Eyecare for Children
Why should my child have an eye examination?
Children are highly adaptable, often unaware or unable to explain the difficulties with their vision. They very rarely complain about their vision. Up to 1 million children in the UK currently have an undetected vision problem. However, poor eyesight can have a significant effect on a child’s ability to learn and on their behaviour. Some examples of actions that suggest a possible problem with their vision are not seeming to recognize familiar faces, erratic eye movements, an eye that turns differently to the other, poking or rubbing the eyes, poor attention at school, sitting too close to the television.
As the eyes and its support processing is actively developing during our formative school years, many childhood eye complaints can be successfully treated if they are picked up early.
When should I have my child’s eyesight checked?
All babies will have their eyes checked within 72 hours of birth and then at about 6 weeks of age by the GP or health visitor. Visually, there are some key milestones that follow within the first year of life and parents are given a Personal Child Health Record, to help track development, such as:
6 weeks – follow a colourful or interesting object with their eyes.

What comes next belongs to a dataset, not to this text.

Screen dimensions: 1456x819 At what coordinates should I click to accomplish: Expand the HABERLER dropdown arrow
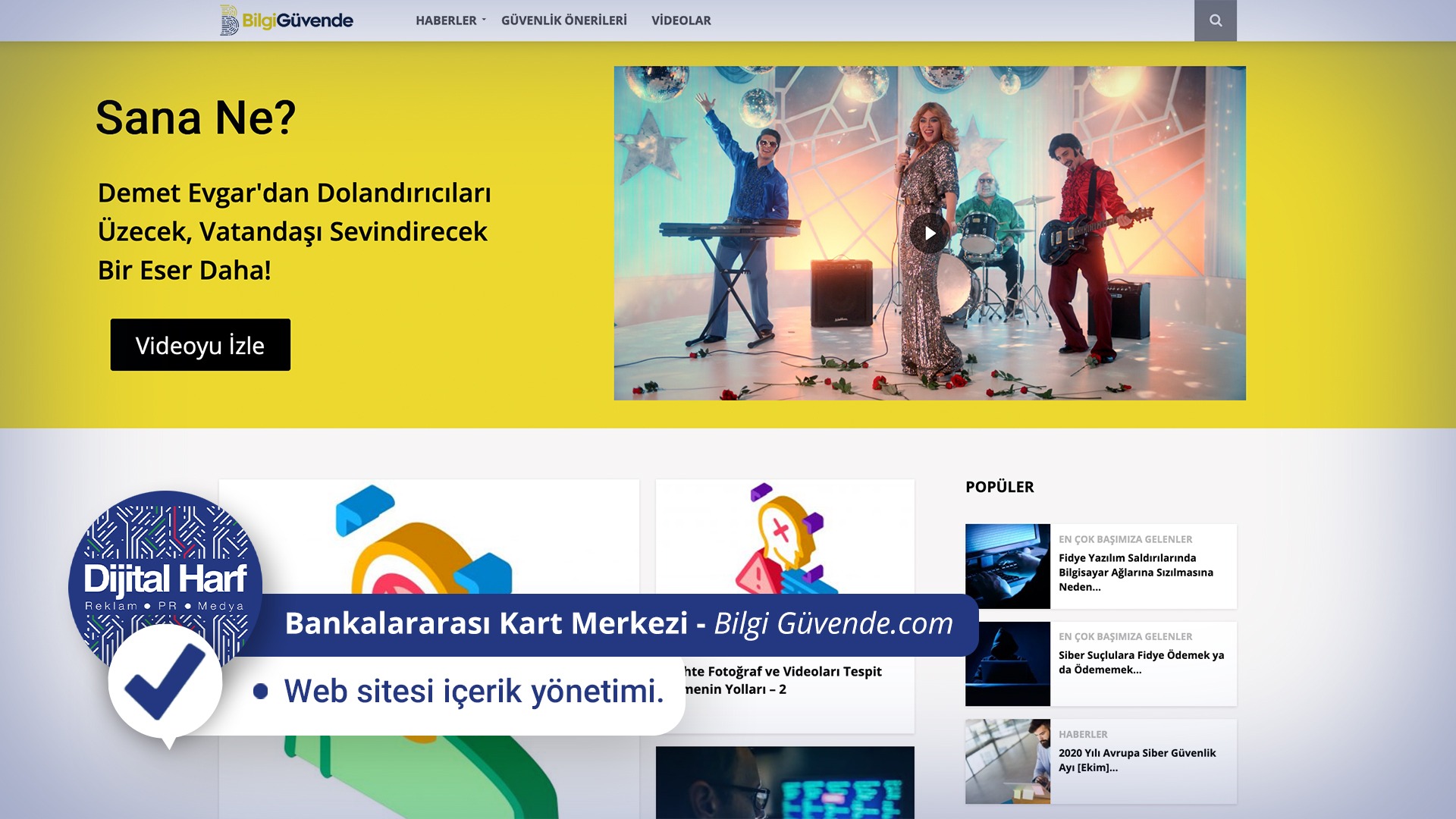click(484, 20)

2-3 months – starts to reach for things they see
3-5 months – starts to mimic facial expressions
6-12 months – looks at objects both near and far and is interested in pictures
At this stage, any issues should be discussed with your GP.
It is often advisable for children to have their vision checked more formally, around when they start school. This can be carried out at the opticians practice. Most eye tests for children are free on the NHS. Toddlers and young children do not need to be able to read or recognize letters in order for their eyes to be assessed.

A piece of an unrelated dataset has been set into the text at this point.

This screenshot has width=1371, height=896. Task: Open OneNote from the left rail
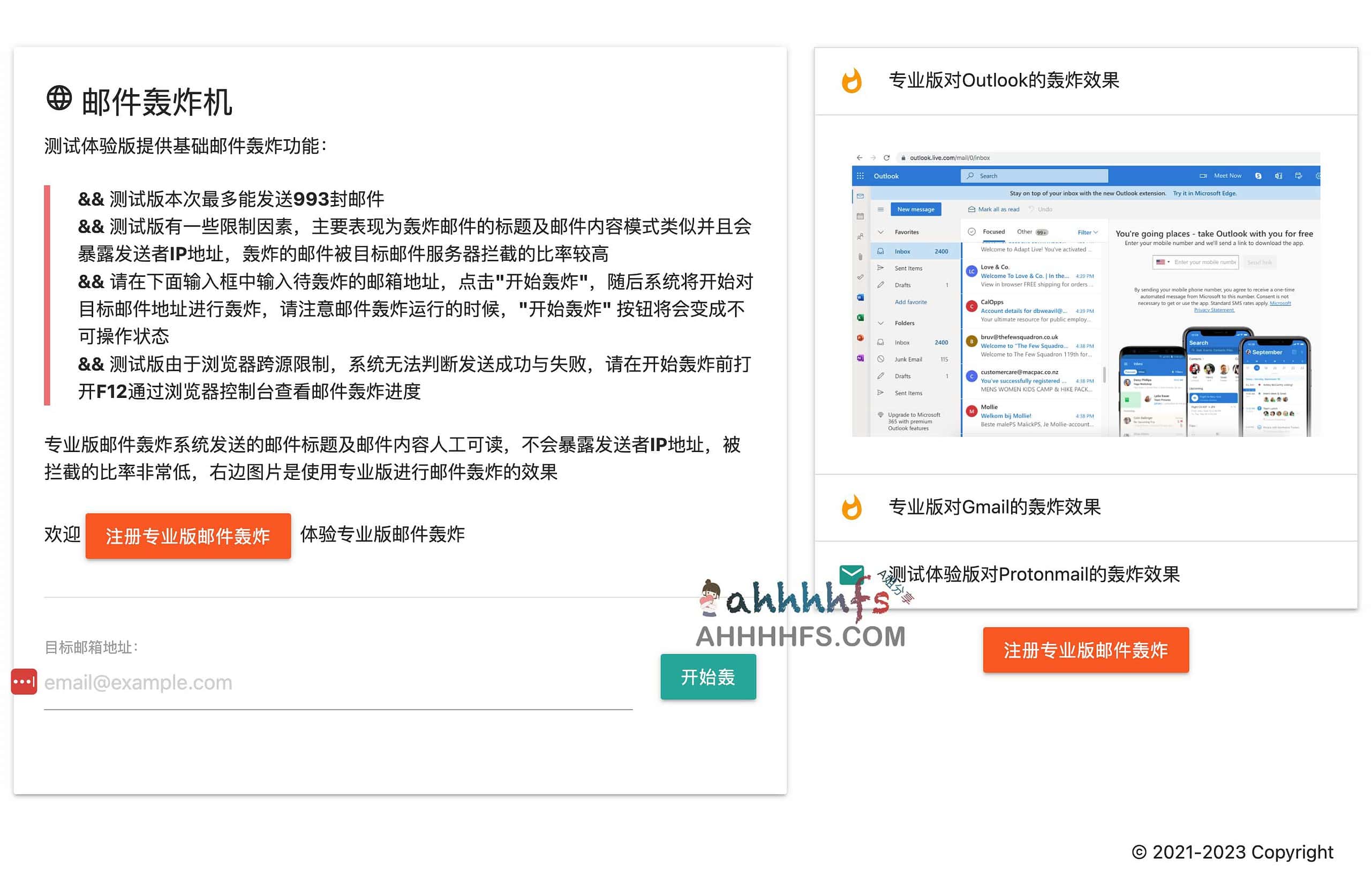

How else can I look after my child’s eyes?
Get outdoors – regular exercise and play ensures the eyes get a good supply of oxygen and develop well.
Eat healthily and keep hydrated – good nutrition and hydration helps development.
Protect your child’s eyes – the majority of preventable sun-damage occurs during childhood. Always encourage sun-safety such as never looking directly into the sun and wearing good quality sunglasses (they should always carry the “CE” quality mark and the British Standard BS EN 1836:2005).
Technology – advise regular breaks from activities that require intense focus for prolonged periods of time.